= Edward H. Wolfe =

Edward H. Wolfe (September 26, 1834 - August 17, 1916) was a Union Army officer during the American Civil War

Edward H. Wolfe was born April 26, 1834, at Rushville, Indiana. He attended Miami University (Ohio) and Hanover College. He was a merchant before the Civil War.

Wolfe was appointed major on the 52nd Indiana Infantry Regiment, October 25, 1861. He was promoted to lieutenant colonel, April 26, 1862, and colonel, September 19, 1862. He commanded Brigade 3, Division 3, XVI Corps (Union Army), Army of the Tennessee between January 25, 1864, and February 28, 1864, between May 21, 1864, and September 2, 1864 and between October 1864 and December 5, 1864. He commanded Brigade 3, Division 2, Detachment of XVI Corps in the Department of the Cumberland from December 5, 1864, to February 18, 1865. He was mustered out of the volunteers on January 31, 1865.
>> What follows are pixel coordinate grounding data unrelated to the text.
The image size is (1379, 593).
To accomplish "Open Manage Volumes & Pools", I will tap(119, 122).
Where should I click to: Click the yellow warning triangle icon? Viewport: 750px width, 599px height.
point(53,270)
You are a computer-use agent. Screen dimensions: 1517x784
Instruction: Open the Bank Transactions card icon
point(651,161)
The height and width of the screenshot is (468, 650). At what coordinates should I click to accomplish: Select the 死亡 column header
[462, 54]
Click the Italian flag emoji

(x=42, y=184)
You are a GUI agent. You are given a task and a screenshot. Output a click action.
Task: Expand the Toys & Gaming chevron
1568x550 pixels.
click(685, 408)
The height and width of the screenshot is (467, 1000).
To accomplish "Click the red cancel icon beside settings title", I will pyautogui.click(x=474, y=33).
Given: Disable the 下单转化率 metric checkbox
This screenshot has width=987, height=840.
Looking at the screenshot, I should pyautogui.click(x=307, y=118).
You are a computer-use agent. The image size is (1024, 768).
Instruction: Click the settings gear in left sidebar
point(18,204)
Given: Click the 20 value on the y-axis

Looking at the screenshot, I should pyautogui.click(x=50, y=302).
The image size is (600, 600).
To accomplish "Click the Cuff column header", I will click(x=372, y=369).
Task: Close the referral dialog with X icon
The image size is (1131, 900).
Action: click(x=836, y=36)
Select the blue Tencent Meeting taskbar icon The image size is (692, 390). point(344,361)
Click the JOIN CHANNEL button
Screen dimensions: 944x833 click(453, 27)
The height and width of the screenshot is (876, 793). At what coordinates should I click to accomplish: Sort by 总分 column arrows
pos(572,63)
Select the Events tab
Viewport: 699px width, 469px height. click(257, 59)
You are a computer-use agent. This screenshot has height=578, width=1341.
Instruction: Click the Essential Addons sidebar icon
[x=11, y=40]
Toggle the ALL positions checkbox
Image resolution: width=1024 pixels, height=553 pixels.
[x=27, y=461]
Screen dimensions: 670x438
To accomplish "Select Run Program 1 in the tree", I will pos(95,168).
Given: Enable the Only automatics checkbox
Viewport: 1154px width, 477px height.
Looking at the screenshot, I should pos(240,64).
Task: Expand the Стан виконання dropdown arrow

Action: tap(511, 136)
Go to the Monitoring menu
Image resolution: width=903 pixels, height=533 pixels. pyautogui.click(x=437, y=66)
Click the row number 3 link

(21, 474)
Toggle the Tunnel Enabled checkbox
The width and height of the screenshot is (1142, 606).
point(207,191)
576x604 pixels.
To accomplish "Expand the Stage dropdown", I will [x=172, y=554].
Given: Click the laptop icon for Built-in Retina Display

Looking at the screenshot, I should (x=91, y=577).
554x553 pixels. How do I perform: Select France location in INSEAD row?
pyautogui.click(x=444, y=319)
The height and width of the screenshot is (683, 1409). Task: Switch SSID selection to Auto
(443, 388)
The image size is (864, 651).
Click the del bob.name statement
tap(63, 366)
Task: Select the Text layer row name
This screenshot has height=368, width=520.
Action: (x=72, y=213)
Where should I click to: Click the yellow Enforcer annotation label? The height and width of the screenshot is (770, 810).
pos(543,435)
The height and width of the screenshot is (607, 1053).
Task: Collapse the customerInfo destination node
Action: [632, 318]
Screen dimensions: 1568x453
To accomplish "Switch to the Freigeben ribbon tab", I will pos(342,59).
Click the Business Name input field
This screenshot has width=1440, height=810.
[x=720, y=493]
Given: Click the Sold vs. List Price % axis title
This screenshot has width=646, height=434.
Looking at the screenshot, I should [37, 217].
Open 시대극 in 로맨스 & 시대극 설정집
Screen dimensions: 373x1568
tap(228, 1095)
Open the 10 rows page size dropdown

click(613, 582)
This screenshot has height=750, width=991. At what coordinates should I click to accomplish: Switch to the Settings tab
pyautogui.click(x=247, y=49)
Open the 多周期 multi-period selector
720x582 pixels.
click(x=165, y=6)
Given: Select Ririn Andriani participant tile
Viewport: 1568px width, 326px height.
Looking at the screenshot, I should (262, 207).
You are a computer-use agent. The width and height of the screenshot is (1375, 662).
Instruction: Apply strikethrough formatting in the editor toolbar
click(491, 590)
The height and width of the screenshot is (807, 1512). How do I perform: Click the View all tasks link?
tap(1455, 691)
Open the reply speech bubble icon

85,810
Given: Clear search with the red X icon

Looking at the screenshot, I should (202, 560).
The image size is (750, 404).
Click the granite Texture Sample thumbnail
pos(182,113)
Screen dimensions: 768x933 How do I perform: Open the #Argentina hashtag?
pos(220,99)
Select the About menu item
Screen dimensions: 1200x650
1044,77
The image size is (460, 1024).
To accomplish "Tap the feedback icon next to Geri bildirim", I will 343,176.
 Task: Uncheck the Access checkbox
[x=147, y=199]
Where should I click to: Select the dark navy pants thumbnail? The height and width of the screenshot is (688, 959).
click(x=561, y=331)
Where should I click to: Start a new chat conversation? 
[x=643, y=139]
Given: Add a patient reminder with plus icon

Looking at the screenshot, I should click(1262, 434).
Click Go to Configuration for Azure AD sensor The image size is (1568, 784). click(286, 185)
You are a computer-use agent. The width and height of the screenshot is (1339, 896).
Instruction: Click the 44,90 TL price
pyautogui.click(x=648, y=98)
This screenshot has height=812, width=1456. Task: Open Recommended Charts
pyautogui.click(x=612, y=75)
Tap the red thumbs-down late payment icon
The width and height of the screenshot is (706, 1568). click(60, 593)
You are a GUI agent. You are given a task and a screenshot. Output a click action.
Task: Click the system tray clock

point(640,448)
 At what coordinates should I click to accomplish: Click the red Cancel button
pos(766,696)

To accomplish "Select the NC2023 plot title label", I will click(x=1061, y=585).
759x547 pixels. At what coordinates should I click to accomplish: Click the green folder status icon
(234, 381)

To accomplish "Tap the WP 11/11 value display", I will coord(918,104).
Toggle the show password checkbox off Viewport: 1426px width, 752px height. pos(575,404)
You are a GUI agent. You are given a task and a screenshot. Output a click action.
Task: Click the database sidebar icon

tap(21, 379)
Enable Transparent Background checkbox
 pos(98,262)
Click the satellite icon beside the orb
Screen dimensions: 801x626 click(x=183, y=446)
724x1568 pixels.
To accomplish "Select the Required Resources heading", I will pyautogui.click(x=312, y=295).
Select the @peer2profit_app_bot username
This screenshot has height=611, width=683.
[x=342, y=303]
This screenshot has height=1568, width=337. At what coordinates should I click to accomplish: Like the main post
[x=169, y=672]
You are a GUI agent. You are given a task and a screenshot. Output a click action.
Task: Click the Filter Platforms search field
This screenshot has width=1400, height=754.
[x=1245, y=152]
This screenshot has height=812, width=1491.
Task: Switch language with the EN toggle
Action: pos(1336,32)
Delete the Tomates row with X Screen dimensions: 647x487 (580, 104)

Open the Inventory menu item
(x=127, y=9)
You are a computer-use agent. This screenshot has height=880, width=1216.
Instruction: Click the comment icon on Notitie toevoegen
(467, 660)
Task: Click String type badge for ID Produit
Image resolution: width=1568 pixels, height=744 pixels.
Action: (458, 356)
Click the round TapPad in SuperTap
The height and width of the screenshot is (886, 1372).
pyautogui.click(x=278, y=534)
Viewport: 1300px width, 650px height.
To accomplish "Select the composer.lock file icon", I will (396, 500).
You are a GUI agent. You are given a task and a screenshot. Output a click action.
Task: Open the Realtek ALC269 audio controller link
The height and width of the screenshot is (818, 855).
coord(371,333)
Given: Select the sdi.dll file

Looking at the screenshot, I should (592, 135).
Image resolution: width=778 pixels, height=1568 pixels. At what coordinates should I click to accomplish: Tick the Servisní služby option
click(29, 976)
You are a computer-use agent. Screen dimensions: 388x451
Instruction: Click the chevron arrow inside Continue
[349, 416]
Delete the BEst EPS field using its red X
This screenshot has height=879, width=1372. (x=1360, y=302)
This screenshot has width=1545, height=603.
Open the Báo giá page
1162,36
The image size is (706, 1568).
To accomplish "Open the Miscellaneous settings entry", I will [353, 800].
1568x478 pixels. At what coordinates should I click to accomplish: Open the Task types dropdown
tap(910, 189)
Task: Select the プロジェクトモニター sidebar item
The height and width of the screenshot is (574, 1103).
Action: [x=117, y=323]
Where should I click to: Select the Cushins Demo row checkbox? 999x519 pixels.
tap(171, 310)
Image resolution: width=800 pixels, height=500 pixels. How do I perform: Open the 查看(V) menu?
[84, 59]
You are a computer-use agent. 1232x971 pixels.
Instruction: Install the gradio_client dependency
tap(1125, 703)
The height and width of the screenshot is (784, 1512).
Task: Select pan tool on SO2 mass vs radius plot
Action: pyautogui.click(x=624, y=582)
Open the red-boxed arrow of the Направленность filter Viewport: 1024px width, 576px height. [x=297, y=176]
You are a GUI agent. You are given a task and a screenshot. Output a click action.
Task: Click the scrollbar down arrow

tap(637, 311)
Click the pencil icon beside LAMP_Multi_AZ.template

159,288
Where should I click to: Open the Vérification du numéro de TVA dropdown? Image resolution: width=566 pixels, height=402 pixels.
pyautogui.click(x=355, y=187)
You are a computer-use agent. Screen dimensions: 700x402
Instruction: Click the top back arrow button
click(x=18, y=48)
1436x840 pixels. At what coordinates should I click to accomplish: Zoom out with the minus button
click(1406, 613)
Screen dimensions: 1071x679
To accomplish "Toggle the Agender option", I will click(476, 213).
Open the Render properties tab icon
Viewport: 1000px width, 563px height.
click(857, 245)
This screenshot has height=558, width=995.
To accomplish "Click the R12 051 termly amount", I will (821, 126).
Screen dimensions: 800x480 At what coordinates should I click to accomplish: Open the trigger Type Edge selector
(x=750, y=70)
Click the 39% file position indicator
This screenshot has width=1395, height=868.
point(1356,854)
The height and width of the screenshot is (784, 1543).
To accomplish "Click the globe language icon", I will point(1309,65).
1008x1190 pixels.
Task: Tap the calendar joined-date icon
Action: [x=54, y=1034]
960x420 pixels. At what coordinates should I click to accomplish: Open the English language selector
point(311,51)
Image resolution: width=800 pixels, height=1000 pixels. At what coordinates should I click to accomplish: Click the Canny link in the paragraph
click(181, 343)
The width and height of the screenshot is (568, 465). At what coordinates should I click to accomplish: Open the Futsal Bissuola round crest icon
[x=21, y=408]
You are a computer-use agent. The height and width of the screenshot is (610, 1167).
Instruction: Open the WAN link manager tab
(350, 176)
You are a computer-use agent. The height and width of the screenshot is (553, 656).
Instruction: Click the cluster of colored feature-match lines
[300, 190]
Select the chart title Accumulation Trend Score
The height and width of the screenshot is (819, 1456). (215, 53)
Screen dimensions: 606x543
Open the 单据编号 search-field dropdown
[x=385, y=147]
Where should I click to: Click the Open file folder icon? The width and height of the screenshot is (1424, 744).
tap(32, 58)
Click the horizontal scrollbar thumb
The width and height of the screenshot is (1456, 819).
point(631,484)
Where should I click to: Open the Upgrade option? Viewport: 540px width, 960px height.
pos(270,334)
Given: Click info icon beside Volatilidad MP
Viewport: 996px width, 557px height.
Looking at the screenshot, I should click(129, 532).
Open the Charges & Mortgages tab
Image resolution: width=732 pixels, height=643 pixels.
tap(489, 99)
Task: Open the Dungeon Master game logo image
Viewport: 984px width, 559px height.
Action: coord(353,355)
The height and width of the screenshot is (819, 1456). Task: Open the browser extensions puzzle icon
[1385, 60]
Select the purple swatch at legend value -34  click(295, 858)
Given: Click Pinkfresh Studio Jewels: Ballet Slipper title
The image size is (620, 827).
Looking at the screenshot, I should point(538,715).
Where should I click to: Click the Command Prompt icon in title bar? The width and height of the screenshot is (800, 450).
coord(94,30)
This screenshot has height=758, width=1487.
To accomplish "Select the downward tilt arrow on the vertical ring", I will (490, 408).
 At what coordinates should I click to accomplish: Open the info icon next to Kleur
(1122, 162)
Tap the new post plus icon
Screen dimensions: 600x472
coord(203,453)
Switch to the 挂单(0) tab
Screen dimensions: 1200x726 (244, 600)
On June 27, 1868, President Andrew Johnson nominated Wolfe for appointment to the grade of brevet brigadier general of volunteers, to rank from March 13, 1865, for his service at the Battle of Nashville, and the United States Senate confirmed the appointment on July 18, 1868.

After the war, Wolfe was Indiana State Auditor from 1881 until 1883.

Edward H. Wolfe died at Rushville, Indiana on August 17, 1916. He was buried at East Hill Cemetery (Rushville, Indiana).